Studio album by B.U.G. Mafia
- Released: October 17, 2000
- Recorded: 2000 Magic Sound Studios (Bucharest, Romania)
- Genre: Gangsta rap
- Length: 45:57
- Label: Cat Music/Media Services/Sony Music 101 2077 4
- Producer: Tataee

B.U.G. Mafia chronology
| După blocuri (2000) | Întotdeauna pentru totdeauna (2000) | B.U.G. Mafia prezintă CASA (2002) |

Singles from Întotdeauna pentru totdeauna
- "Un 2 şi trei de 0 (feat. Villy)" Released: May 17, 2000; "Poezie de stradă" Released: June 8, 2001;

= Întotdeauna pentru totdeauna =

Întotdeauna pentru totdeauna (Together forever) is the sixth studio album by Romanian hip hop group B.U.G. Mafia. It was released on October 17, 2000, by Cat Music in Romania. Recording sessions for the album took place in 2000 at the Magic Sound studios in Bucharest, Romania. The album's name is an untranslatable Romanian play on words, basically meaning that the group will always remain unchanged so that they can go into history, thus being remembered forever. B.U.G. Mafia's official website mentions this album as being one of their most underrated, despite its sales being above average.

Upon release, Întotdeauna pentru totdeauna received generally positive reviews from music critics and earned considerable sales success, sparking two successful singles.

==Track listing==
Source: Discogs

All song titles, notes, samples, writing and production credits are according to the album booklet.

Lyrics by Tataee, Caddy, Uzzi, Puya, M&G, Maximilian.
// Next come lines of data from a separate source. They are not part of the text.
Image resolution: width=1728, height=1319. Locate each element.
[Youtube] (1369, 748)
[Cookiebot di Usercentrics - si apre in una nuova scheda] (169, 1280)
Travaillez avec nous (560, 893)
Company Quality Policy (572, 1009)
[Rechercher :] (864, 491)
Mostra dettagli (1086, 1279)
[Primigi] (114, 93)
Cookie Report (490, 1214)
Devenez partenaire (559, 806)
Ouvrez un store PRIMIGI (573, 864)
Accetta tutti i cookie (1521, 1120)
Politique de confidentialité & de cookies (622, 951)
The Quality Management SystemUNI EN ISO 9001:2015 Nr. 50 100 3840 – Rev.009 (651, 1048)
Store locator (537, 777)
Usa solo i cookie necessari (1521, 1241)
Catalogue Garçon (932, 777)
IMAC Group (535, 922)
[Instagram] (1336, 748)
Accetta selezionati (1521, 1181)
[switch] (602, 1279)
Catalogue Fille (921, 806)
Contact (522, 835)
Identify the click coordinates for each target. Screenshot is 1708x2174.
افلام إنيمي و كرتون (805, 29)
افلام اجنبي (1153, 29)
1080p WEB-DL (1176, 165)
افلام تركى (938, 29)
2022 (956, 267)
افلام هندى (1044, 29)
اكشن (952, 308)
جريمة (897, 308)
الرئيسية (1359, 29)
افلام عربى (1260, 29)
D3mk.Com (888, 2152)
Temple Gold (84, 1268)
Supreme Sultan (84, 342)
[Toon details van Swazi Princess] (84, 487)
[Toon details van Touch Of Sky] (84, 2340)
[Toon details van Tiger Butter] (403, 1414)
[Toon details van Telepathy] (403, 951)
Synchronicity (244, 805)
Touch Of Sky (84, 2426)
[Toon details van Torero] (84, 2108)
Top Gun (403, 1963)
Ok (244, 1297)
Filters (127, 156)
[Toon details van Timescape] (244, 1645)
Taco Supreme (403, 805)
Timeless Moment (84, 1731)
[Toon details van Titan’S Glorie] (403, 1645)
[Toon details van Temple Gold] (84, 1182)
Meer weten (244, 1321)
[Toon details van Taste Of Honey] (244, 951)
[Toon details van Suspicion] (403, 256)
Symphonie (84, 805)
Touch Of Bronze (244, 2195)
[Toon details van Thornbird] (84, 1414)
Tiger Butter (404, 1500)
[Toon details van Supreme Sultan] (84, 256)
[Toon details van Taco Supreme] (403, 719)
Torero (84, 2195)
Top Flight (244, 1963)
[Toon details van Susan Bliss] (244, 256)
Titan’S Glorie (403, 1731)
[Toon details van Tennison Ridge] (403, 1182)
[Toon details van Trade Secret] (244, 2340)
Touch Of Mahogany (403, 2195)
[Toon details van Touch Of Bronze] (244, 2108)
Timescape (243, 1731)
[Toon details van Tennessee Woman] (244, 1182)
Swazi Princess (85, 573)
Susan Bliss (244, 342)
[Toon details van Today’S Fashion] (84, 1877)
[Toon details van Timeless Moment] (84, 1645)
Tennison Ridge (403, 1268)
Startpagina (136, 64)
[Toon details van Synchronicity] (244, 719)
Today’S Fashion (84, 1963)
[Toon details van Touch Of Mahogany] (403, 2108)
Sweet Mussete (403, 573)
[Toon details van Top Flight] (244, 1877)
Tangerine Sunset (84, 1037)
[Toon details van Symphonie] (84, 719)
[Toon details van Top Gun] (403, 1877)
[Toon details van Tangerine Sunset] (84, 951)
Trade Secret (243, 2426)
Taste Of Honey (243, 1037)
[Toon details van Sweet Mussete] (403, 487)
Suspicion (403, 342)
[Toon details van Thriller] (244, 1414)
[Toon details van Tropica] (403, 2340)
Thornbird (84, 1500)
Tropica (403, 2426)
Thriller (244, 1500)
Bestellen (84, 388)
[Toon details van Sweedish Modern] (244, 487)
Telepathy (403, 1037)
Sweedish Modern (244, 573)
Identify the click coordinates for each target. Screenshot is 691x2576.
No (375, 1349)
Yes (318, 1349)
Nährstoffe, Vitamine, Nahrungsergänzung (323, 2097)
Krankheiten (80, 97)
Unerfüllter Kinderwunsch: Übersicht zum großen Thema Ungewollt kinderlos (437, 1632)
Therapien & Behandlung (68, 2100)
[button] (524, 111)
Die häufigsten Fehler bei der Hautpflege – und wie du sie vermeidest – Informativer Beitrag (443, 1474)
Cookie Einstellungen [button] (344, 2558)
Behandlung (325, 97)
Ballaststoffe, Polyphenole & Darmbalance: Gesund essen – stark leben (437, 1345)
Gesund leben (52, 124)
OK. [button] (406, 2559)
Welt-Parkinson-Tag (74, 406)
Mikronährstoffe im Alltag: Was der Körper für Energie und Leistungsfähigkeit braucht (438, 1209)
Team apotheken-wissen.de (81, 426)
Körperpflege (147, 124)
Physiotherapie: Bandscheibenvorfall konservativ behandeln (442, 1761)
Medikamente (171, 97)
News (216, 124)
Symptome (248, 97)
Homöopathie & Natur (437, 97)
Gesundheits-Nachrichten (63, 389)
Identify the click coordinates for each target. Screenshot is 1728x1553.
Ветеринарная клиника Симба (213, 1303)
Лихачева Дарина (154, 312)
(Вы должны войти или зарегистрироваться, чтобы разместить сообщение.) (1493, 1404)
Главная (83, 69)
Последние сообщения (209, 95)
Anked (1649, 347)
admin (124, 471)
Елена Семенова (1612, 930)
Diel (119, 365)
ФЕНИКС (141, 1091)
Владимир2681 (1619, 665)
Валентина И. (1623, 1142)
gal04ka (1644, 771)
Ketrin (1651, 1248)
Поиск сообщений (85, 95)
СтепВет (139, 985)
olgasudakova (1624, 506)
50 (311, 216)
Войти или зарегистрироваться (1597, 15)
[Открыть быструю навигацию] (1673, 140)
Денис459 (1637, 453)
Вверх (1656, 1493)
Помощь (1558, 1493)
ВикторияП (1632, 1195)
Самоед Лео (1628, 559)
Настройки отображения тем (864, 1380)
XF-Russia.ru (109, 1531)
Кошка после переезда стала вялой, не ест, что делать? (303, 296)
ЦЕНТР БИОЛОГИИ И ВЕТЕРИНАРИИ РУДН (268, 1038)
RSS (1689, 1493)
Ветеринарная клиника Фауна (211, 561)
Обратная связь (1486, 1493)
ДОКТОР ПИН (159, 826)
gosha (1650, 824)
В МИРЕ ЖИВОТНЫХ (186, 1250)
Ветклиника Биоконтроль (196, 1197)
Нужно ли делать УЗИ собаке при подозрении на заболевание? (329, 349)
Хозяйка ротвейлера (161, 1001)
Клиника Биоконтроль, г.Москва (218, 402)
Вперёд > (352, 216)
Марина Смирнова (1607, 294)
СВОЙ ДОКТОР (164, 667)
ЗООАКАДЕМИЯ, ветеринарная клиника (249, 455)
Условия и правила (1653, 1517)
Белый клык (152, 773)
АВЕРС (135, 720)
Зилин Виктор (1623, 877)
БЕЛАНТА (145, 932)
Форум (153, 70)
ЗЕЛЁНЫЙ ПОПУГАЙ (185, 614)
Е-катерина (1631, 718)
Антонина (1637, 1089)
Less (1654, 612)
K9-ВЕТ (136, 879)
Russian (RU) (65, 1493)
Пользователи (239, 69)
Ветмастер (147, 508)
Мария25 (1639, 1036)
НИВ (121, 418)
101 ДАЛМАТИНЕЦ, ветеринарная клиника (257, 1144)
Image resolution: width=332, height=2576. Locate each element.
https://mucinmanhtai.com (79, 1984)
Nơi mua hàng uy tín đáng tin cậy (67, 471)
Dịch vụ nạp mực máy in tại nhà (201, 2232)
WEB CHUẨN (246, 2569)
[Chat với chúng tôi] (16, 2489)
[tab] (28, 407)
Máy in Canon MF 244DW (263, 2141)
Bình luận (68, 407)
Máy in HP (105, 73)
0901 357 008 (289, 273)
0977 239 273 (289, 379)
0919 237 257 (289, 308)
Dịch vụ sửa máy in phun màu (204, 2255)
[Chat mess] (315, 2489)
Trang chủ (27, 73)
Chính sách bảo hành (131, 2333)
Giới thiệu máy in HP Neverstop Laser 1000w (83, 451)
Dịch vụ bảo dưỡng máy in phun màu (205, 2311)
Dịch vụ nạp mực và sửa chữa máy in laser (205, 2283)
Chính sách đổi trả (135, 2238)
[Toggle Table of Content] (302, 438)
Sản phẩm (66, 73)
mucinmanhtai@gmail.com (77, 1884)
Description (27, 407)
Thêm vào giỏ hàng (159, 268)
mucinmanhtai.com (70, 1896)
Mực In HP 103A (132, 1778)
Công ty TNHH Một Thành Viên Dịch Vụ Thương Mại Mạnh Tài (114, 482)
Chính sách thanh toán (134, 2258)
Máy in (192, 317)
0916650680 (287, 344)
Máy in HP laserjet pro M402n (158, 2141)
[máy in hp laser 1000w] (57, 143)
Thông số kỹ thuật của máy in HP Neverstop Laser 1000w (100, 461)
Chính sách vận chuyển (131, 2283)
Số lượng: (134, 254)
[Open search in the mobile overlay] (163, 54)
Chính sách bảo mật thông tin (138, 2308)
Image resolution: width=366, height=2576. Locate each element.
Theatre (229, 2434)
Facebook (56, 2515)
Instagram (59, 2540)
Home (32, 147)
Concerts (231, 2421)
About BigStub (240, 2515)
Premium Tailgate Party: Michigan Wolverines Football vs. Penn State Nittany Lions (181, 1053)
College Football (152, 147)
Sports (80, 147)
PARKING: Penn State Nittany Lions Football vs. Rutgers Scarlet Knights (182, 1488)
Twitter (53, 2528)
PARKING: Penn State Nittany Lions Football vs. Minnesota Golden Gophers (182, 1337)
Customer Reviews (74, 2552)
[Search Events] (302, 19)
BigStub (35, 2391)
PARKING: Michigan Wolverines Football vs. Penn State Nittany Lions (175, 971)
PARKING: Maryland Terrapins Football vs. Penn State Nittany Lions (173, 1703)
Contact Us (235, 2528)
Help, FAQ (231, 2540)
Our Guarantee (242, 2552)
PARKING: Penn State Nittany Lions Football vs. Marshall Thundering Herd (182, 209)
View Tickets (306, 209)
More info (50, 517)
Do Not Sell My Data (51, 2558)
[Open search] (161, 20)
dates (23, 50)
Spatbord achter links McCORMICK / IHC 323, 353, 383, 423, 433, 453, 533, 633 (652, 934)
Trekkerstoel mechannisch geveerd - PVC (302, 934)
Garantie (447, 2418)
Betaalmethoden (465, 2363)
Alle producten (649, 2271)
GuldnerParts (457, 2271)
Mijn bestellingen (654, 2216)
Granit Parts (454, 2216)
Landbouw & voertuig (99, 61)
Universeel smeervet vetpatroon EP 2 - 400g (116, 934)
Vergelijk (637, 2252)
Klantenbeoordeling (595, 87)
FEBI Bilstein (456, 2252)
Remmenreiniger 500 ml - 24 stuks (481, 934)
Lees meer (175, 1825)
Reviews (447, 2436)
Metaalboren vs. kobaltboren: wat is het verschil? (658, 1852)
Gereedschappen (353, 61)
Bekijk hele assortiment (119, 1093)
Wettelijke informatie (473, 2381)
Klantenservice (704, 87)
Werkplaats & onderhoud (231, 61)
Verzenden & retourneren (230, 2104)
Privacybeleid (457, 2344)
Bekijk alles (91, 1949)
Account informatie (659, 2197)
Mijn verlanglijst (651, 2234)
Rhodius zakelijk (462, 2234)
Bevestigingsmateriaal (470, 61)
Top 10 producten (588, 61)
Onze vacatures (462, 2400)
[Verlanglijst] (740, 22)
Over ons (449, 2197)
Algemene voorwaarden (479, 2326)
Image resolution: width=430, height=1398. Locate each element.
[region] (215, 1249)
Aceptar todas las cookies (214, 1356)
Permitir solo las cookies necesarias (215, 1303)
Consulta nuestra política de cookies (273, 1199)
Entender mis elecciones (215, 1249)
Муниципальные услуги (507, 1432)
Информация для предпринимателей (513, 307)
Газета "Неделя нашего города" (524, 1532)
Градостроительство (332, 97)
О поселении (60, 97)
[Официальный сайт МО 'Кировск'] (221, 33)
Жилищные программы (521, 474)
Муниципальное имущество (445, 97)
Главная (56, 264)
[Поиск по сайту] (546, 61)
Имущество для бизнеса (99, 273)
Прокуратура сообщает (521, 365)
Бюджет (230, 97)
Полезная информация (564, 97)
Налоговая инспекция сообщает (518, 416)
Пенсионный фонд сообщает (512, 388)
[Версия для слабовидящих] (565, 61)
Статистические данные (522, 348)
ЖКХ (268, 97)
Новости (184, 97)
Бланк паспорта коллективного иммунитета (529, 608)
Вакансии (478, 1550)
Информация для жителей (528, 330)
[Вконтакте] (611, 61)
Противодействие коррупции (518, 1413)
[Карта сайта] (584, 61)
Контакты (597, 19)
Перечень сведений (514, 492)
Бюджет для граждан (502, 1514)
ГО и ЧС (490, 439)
| # | Title | Time | Songwriters | Producers | Additional Performers | Additional Credits |
|---|---|---|---|---|---|---|
| 1 | "Runda A 7-a (Intro)" | 2:09 | V.Irimia, A.Demeter, D.Vlad-Neagu, J.M. Jarre | Tataee |  | Keyboards by Tataee; |
| 2 | "3 Băieți" | 4:50 | V.Irimia, A.Demeter, D.Vlad-Neagu | Tataee |  | Keyboards by Tataee; |
| 3 | "Fără bani" | 3:52 | A.Demeter, D.Vlad-Neagu, V.Irimia, C.Beldeanu | Tataee | M&G | Keyboards by Tataee & Camil Beldeanu; |
| 4 | "Cuvinte grele" | 5:45 | D.Vlad-Neagu, V.Irimia, A.Demeter, D.Gardescu, C.Husaru | Tataee | Puya, Luchian, Maximilian, Pacha Man, Villy | Keyboards by Tataee; |
| 5 | "Între noapte și zi" | 4:02 | V.Irimia, D.Vlad-Neagu, A.Demeter, S.Stone | Tataee | Monica "Moni-K" Mândrescu | Keyboards by Tataee & Camil Beldeanu; |
| 6 | "Sus în fum" | 2:33 | A.Demeter, D.Vlad-Neagu, V.Irimia | Tataee | Nicoleta "Nico" Matei |  |
| 7 | "Zi de zi" | 4:57 | V.Irimia, D.Vlad-Neagu, A.Demeter, C.Beldeanu | Tataee | Villy | Keyboards by Tataee & Camil Beldeanu; |
| 8 | "Estu' sălbatic" | 4:09 | A.Demeter, V.Irimia, D.Vlad-Neagu | Tataee |  | Keyboards by Tataee & Uzzi; |
| 9 | "Fete suspecte" | 3:58 | V.Irimia, D.Vlad-Neagu, A.Demeter, V.Kanalas, J.Brown, F.Wesley, J.Starks | Tataee | Cătălina Toma | Keyboards by Tataee & Uzzi; |
| 10 | "Un 2 și trei de 0" | 5:02 | D.Vlad-Neagu, V.Irimia, A.Demeter, C.Beldeanu | Tataee | Villy | Keyboards by Tataee & Camil Beldeanu; |
| 11 | "Poezie de stradă" | 4:37 | A.Demeter, V.Irimia, D.Vlad-Neagu | Tataee |  | Keyboards by Tataee & Uzzi; |

==Sample credits==

- "Runda A 7-a (Intro)"
- Ethnicolor by Jean Michel Jarre.
- "Fete Suspecte"
- The Payback by James Brown.
- "Între Noapte și Zi"
- If You Want Me to Stay by Sly and the Family Stone.